## Goal of the exercise
Go line by line through the data and copy those with the word "computer".

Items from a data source

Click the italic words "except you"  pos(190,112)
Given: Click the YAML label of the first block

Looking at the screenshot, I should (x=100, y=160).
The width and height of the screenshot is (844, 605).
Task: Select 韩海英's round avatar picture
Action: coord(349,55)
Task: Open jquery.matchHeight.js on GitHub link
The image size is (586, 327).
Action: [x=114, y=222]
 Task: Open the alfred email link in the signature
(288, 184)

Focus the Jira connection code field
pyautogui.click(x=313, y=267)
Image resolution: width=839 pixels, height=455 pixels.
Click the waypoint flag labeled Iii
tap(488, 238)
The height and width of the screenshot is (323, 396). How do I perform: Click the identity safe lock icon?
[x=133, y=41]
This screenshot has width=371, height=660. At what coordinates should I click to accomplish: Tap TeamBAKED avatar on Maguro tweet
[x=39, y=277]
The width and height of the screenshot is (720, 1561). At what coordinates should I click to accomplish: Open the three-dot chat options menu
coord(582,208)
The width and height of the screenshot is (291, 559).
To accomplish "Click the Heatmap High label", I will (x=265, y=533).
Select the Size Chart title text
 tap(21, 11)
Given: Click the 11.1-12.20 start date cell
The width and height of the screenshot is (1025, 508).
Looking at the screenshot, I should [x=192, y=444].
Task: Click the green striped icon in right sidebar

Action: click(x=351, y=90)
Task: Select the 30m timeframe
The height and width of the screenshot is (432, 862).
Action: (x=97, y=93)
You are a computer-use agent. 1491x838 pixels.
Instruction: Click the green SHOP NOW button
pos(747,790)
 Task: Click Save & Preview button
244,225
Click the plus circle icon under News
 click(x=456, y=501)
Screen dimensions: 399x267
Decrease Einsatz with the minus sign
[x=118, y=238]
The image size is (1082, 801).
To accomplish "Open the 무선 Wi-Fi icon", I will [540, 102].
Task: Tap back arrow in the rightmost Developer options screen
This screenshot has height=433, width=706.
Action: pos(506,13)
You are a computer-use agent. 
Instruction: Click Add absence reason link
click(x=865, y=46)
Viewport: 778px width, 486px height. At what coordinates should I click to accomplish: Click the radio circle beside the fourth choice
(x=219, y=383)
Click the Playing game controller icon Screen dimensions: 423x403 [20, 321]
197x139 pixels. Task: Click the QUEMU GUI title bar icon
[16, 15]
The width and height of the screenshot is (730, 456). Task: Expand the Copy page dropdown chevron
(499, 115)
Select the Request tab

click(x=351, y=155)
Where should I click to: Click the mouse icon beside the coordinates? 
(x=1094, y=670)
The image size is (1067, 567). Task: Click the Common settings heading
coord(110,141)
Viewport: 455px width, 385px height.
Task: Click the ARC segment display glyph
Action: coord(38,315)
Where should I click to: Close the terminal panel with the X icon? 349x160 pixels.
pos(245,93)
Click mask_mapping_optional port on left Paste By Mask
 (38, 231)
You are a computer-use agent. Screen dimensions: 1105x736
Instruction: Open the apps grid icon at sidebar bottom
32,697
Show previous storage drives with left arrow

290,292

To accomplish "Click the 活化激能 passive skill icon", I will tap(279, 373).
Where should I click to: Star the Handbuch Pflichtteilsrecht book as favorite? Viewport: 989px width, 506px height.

## Written response
You are a computer-use agent. 1491x838 pixels.
You are a computer-use agent. 
You are a computer-use agent. Screen dimensions: 1105x736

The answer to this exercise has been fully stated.